Candidatura che è potuta nascere solo perché noi l’abbiamo permessa, candidatura a cui una volta nata non si poteva dire di no, candidatura che ha ricreato una grande spaccatura nel centrosinistra e che ha portato ad un prevedibile disastroso risultato il partito.
Non è certo così che costruiamo una forte identità di sinistra, un’identita fatta di scelte coraggiose e traspaerenti, capace di ascoltare e dialogare con le idee degli altri, ma anche capace di non fare beceri compromessi che alla fine non ci fanno distinguere per niente dagli altri.
I nostri sono i valori della giustizia sociale, del lavoro, della pace, dell’accettazzione della diversità, della moralità più integerrima nella gestione della cosa pubblica e soprattutto i nostri sono i valori della partecipazione perché crediamo veramente alla democrazia non come metodo per imbonire la gente e fare quello che poi noi pensiamo, ma crediamo alla democrazia come concreta possibilità di fare partecipare tutti alla vita comune.
Entrambe le mozioni congressuali ci permettono di sognare e di lavorare in tal senso, anche se la seconda, secondo me, offre una più chiara e definita idea sul nostro progetto.
Ed allora finiamola cari compagni con i congressi di sezione dove si tenta di gonfiare il numero delle tessere o dove si vota dal corridoio non partecipando al dibattito e andandosene immediatamente dopo l’assegnazione del numero dei delegati.

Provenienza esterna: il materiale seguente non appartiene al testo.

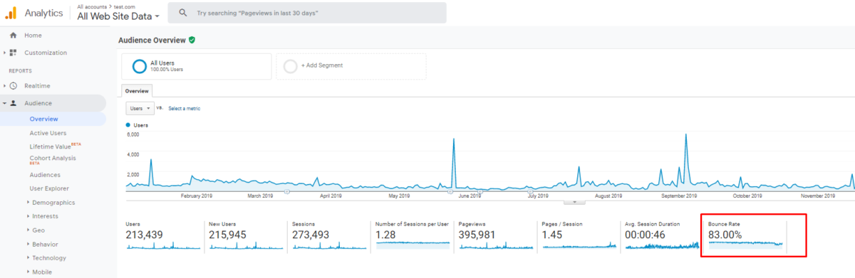The width and height of the screenshot is (855, 278).
Task: Click the green verified shield icon
Action: pyautogui.click(x=192, y=40)
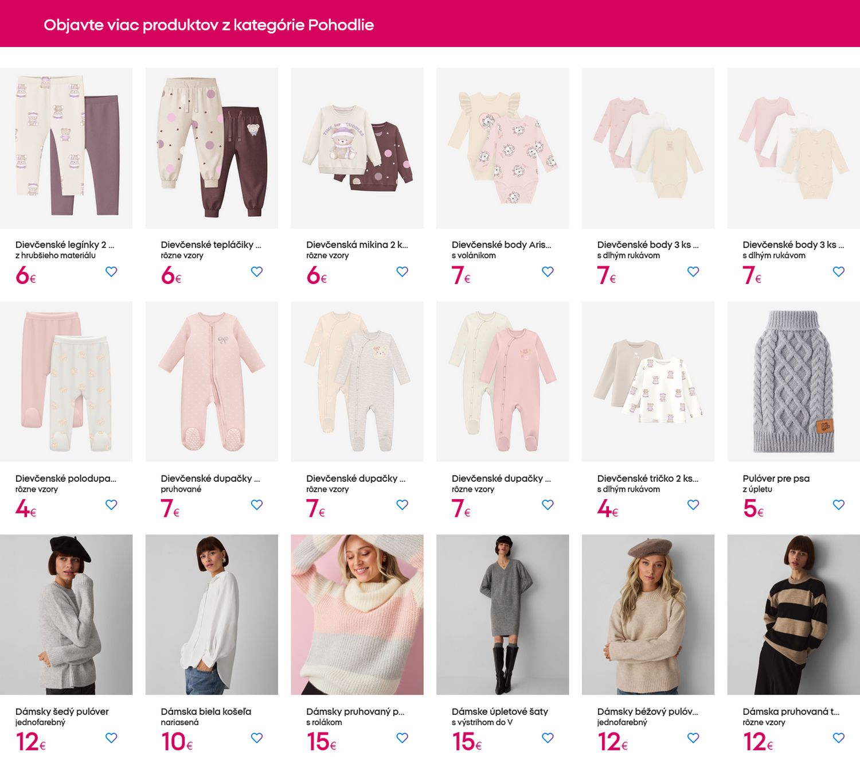The height and width of the screenshot is (767, 860).
Task: Click heart on Dámske úpletové šaty
Action: (548, 738)
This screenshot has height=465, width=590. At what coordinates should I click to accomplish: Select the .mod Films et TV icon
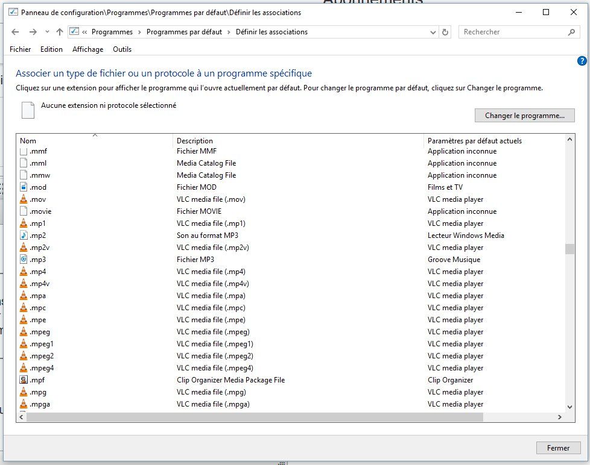tap(24, 187)
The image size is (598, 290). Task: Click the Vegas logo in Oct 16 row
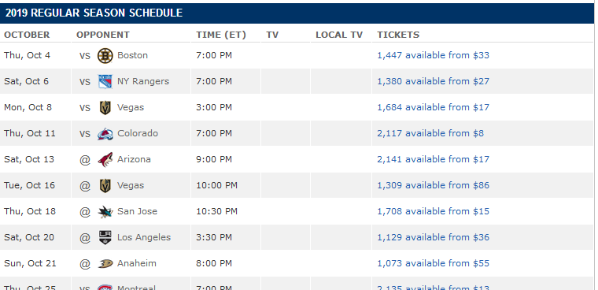coord(105,186)
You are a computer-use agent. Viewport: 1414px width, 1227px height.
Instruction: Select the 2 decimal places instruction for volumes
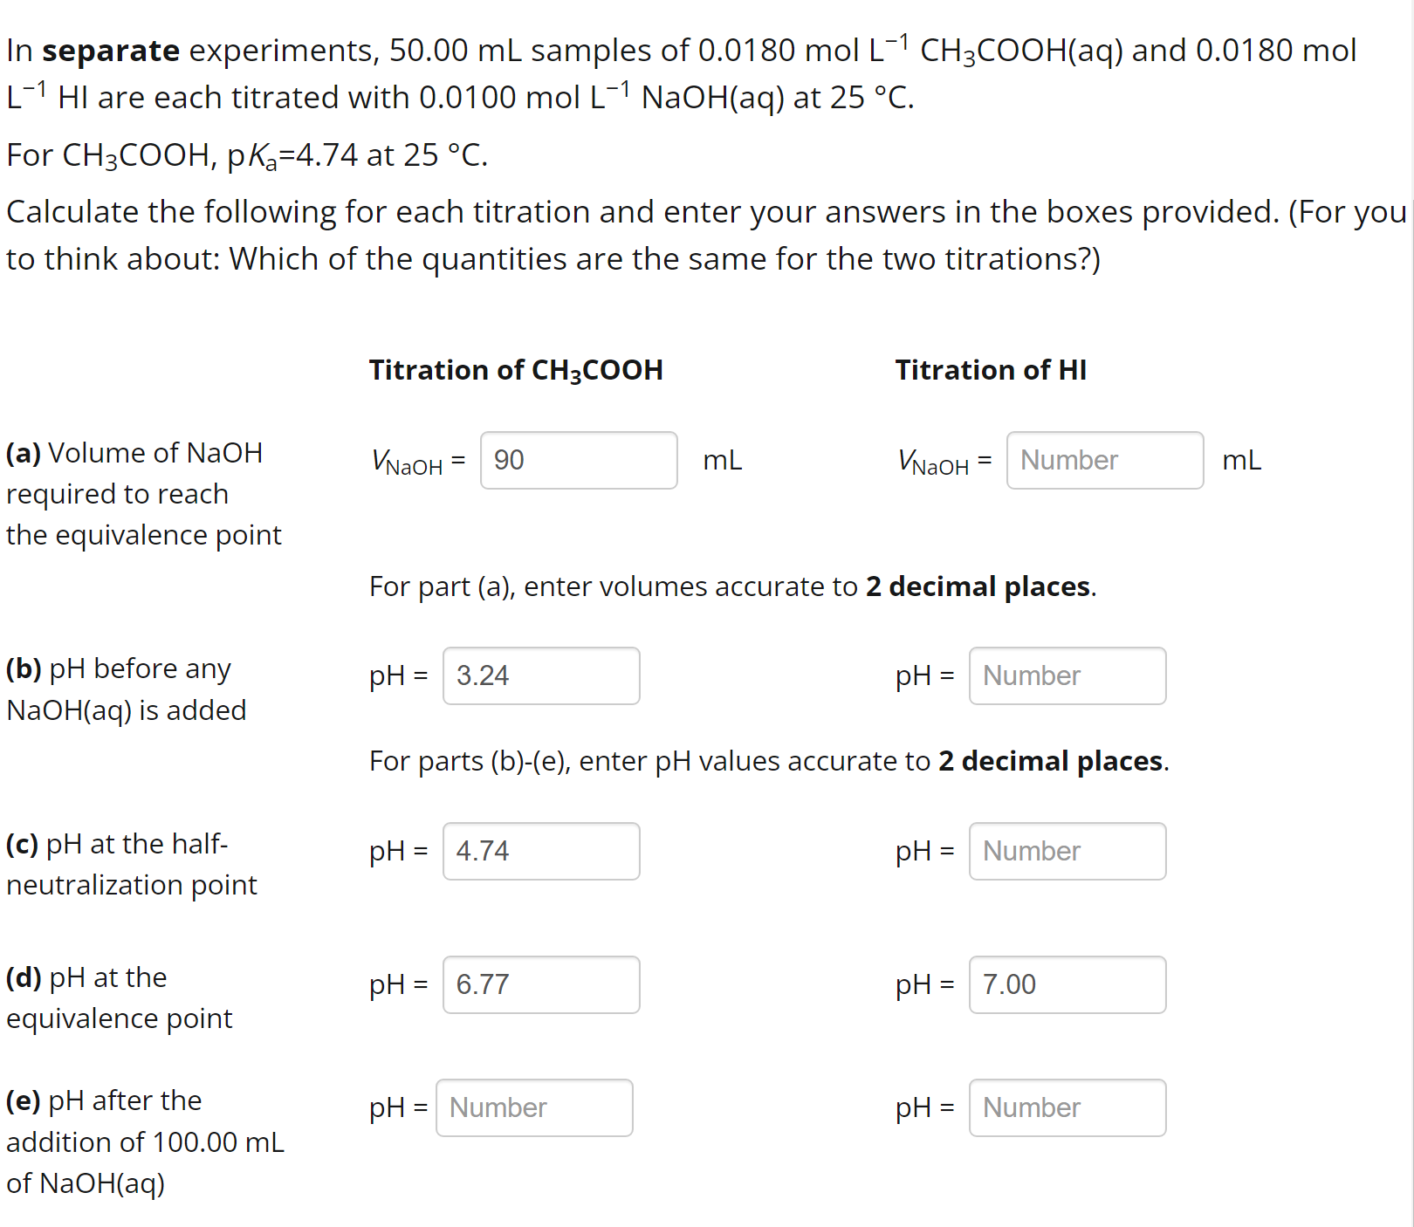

E finiamola anche di pensare ogni nostra azione solo come un posizionamento per le prossime competizioni elettorali, per potere avere un collegio alle prossime politiche.
Noi siamo convinti che questa platea congressuale vuole un partito aperto e leale che, come dice Veltroni, preferisce avere una sezione di cinque persone che discute su come affrontare il problema della fame nel mondo, che una sezione di 50 persone che si interessa solo dei posti da occupare nel partito o nelle istituzioni.
Solo così potremo battere veramente questa destra populista, inconcludente e pericolosa, ma batterla veramente non è riuscire a vincere a tutti i costi una elezione,
ma vuol dire riuscire a battere culturalmente i principi ed i contenuti della destra per potere governare con i valori ed i progetti della sinistra.
Se vogliamo veramente un partito così, diamo subito alcuni segnali forti: per esempio poniamo come punto prioritario all’ARS la modifica della legge elettorale che il nostro partito ha voluto erroneamente in passato affinchè i partiti potessero controllare gli enti locali ed i vari pericoli “Fatuzzo” sparsi per l’isola. Legge elettorale che rende schiavi dei partiti i Sindaci e i Presidenti delle Province i quali vedono imposti dai partiti stessi uomini di giunta e scelte amministrative che devono sorbirsi pena la sfiducia da parte del Consiglio. Legge elettorale che permette anche con l’unica scheda un voto pilotato dalle scelte dei partiti.
E’ per questo che ribadiamo con forza che il ruolo del Partito è fare Politica, elaborare idee e progetti, coinvolgere la gente e farla partecipare alle grandi e alle piccole scelte, non controllare ferreamente le istituzioni.
Concludo con un saluto al Segretario Provinciale uscente Mario Blancato per il rapporto umano e sereno che ha avuto con me anche nei momenti di aspra polemica e con un saluto al Segretario Regionale Claudio Fava che, se anche ci ha fatto digerire un boccone amaro, sappiamo fortemente radicato nei valori, nei metodi e nei progetti che noi auspichiamo.
Chiedo quindi a questo Congresso un forte gesto di discontinuità per permettere il rinnovamento della classe dirigente del partito e per iniziare un nuovo ciclo per la costruzione di un partito e di un Ulivo vincente non solo nei voti, necessari per gestire responsabilmente il potere, ma anche vincente nei suoi valori e contenuti più autentici.